Wiederholen Sie die gesamte nachstehende Auflistung Zeile für Zeile unverändert. Lassen Sie dabei die Bilder weg.

EXTRAHIERTE EINTRÄGE:
%%

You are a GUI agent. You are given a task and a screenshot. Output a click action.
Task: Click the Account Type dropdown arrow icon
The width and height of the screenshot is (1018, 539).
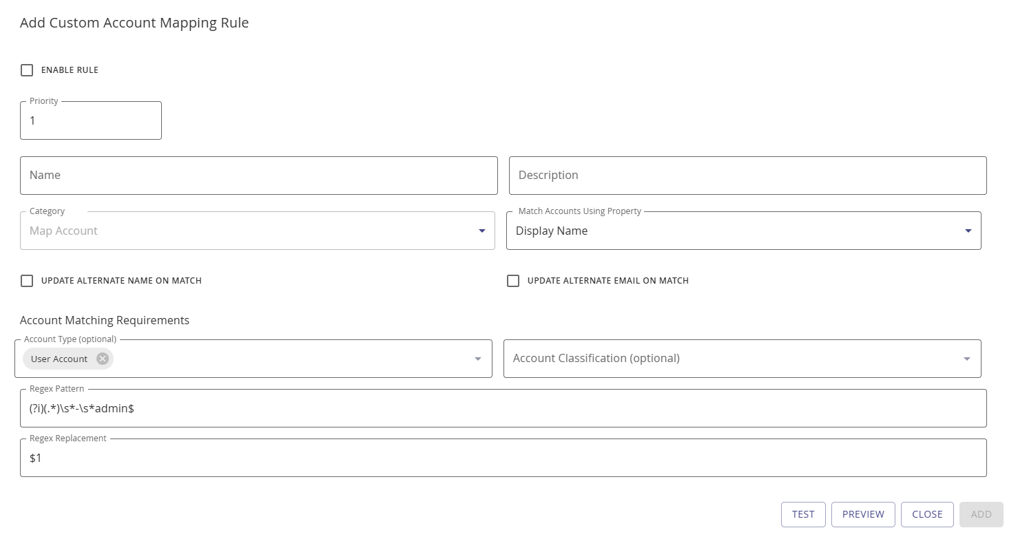(478, 359)
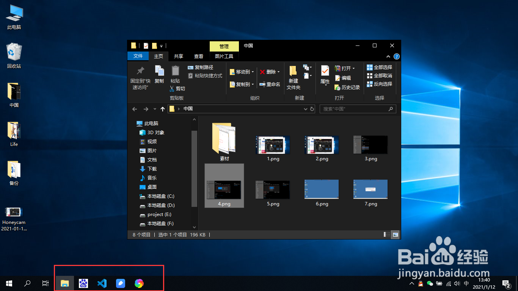Switch to details view in the status bar
518x291 pixels.
[386, 235]
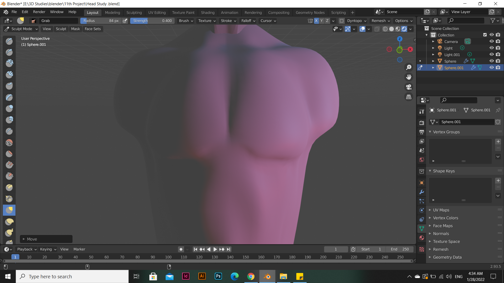Toggle perspective/orthographic grid icon
The height and width of the screenshot is (283, 504).
pyautogui.click(x=409, y=97)
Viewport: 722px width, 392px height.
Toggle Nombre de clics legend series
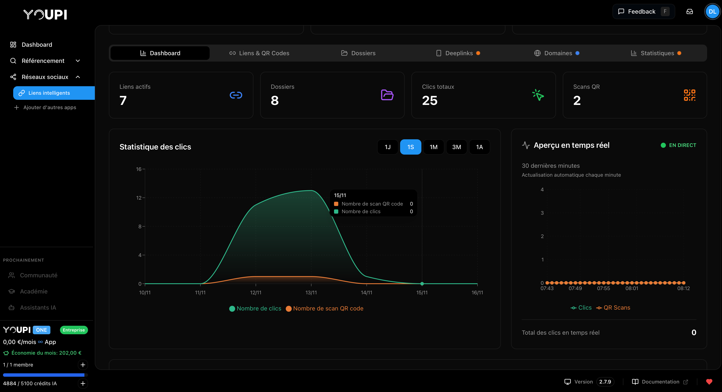[x=255, y=308]
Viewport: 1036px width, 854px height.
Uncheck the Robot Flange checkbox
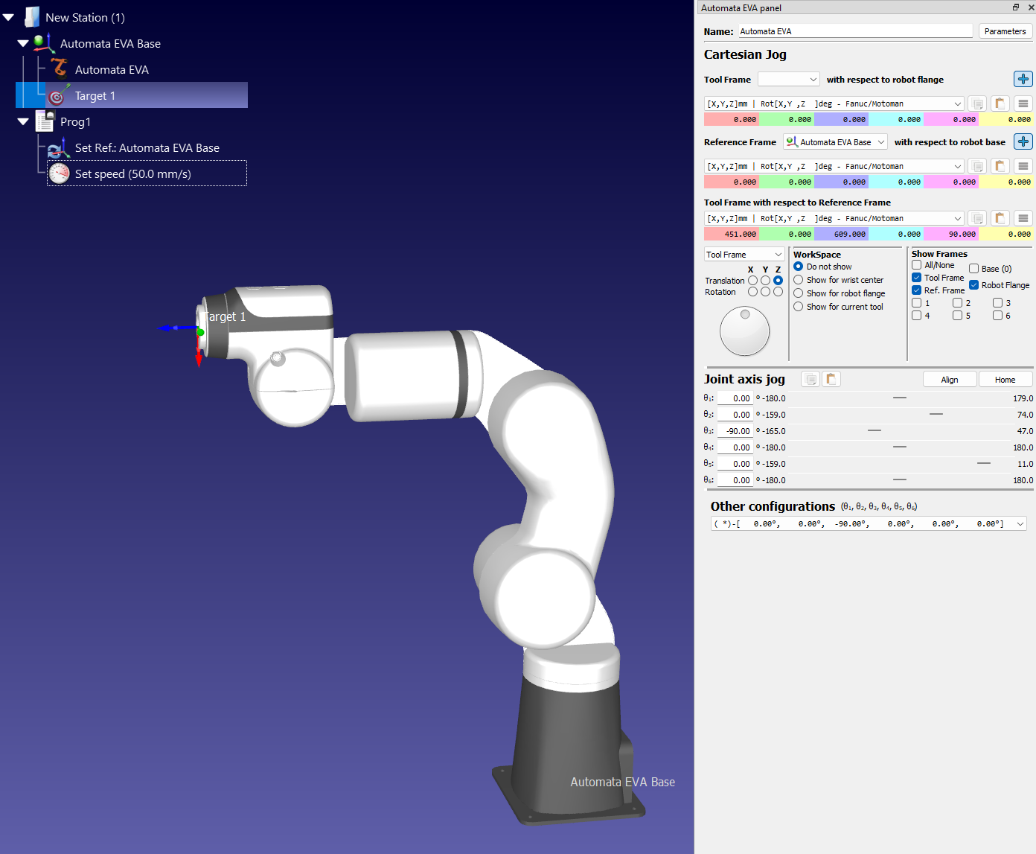pyautogui.click(x=973, y=285)
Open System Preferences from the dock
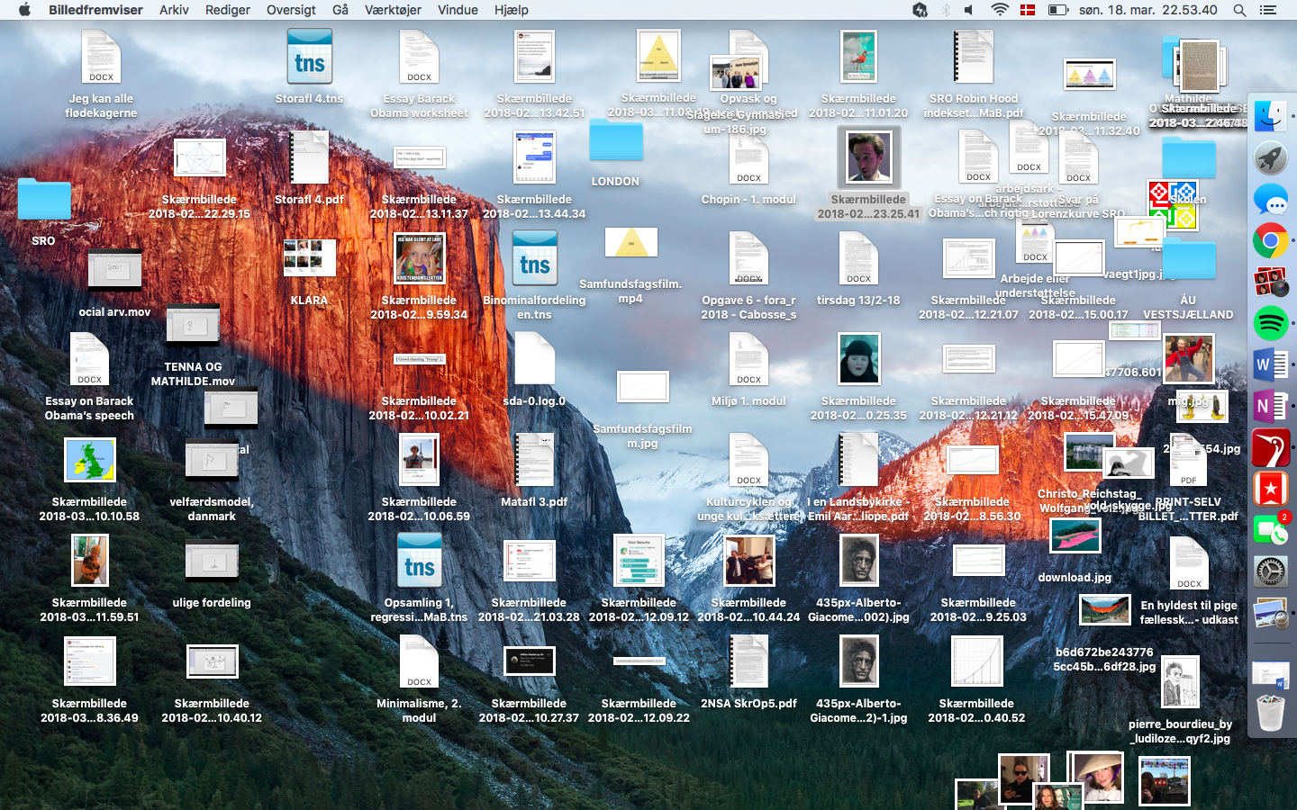Screen dimensions: 1297x810 (1271, 572)
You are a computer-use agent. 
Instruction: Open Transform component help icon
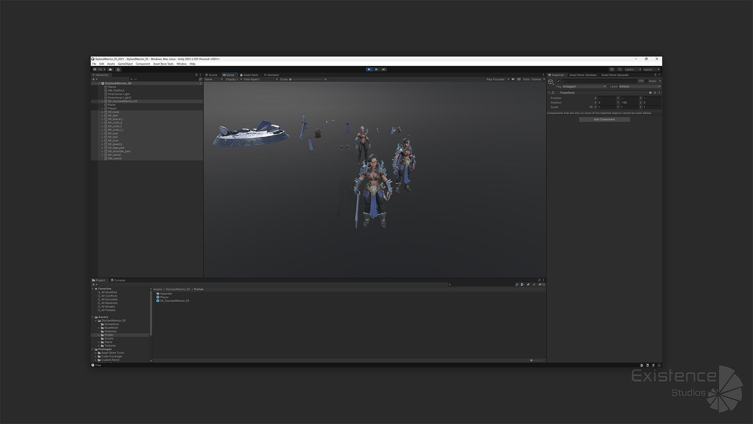pos(650,93)
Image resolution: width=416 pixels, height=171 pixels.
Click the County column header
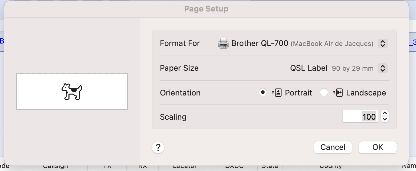(x=330, y=166)
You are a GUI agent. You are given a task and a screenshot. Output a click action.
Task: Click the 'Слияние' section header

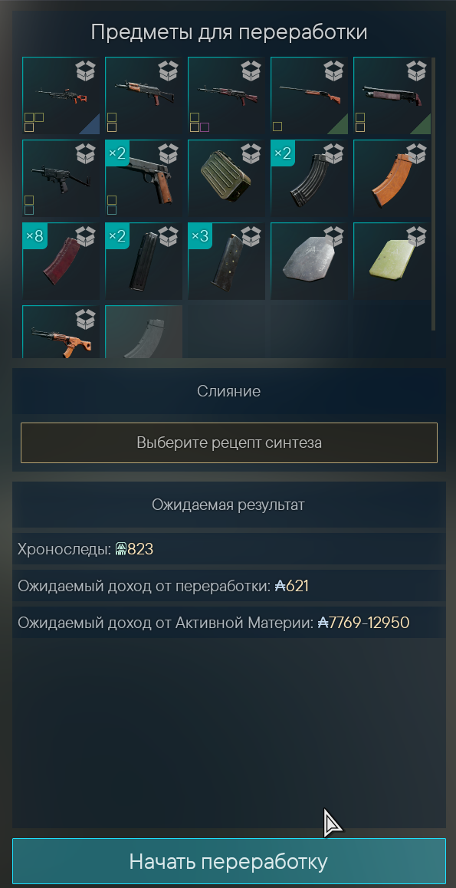(x=229, y=391)
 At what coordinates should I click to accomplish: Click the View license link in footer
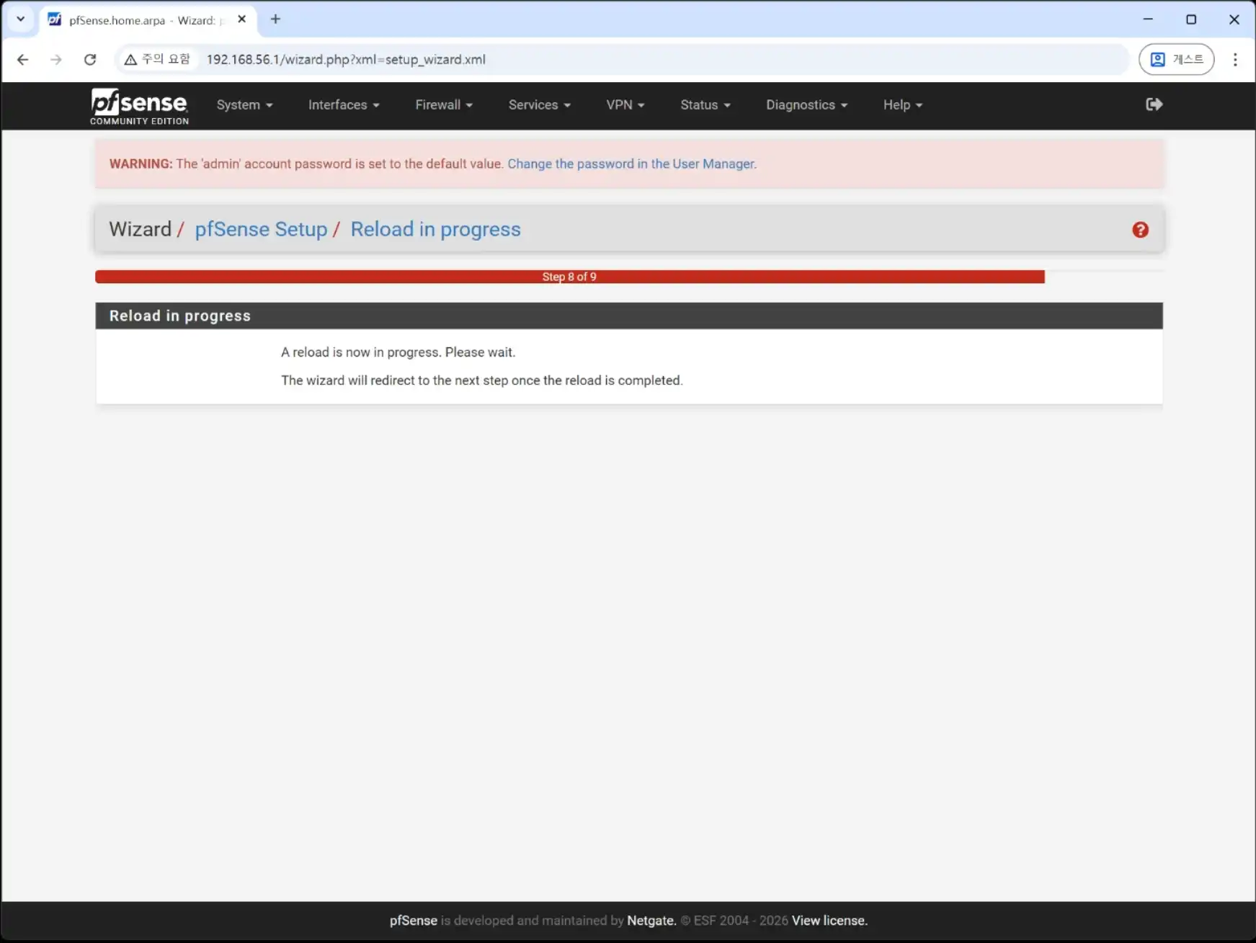click(829, 921)
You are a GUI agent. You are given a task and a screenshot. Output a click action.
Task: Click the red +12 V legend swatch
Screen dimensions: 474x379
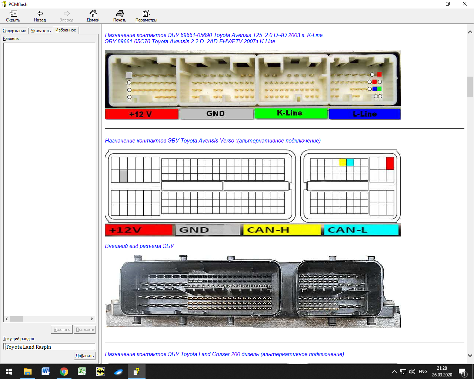[141, 114]
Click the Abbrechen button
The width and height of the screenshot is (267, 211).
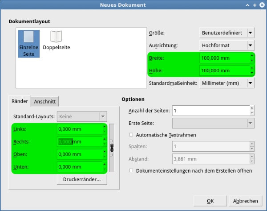[245, 201]
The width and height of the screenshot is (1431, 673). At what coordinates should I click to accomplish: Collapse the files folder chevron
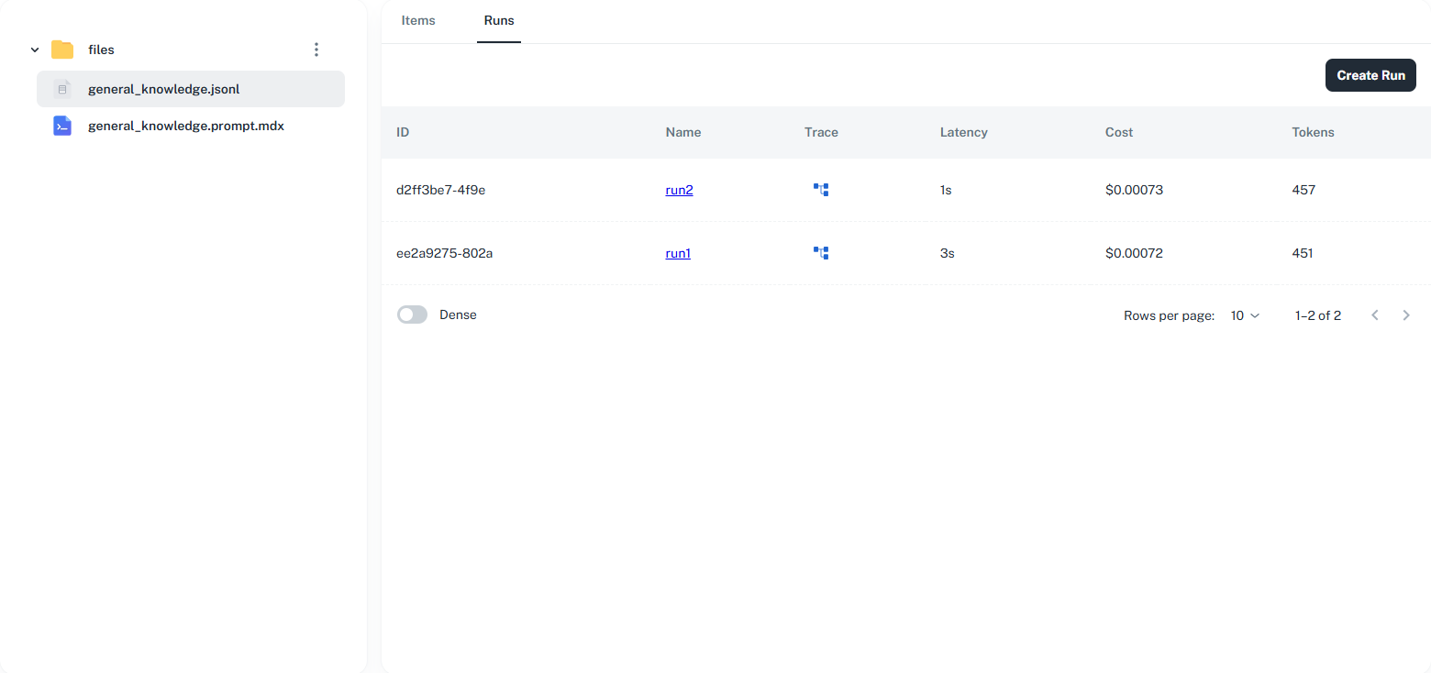[35, 50]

%%

SCHRIFTLICHE ANTWORT:
You are a GUI agent. You are given a task and a screenshot. Output a click action.
Task: Click the Account Type dropdown arrow icon
The width and height of the screenshot is (1018, 539).
(478, 359)
Switch to details view in the status bar
518x291 pixels.
[386, 235]
Toggle perspective/orthographic grid icon
The height and width of the screenshot is (283, 504).
pyautogui.click(x=409, y=97)
Viewport: 722px width, 392px height.
Toggle Nombre de clics legend series
[x=255, y=308]
Viewport: 1036px width, 854px height.
Uncheck the Robot Flange checkbox
pyautogui.click(x=973, y=285)
Open System Preferences from the dock
Screen dimensions: 1297x810 (1271, 572)
You are a computer-use agent. 
Instruction: Open Transform component help icon
pos(650,93)
Image resolution: width=416 pixels, height=171 pixels.
Click the County column header
(x=330, y=166)
You are a GUI agent. You are given a task and a screenshot. Output a click action.
Task: Click the 'Слияние' section header

(x=229, y=391)
 At what coordinates should I click to accomplish: Click the View license link in footer
click(829, 921)
You are a GUI agent. You are given a task and a screenshot. Output a click action.
Task: Click the red +12 V legend swatch
Screen dimensions: 474x379
[141, 114]
Click the Abbrechen button
The width and height of the screenshot is (267, 211).
[245, 201]
The width and height of the screenshot is (1431, 673). At what coordinates should I click to accomplish: Collapse the files folder chevron
[35, 50]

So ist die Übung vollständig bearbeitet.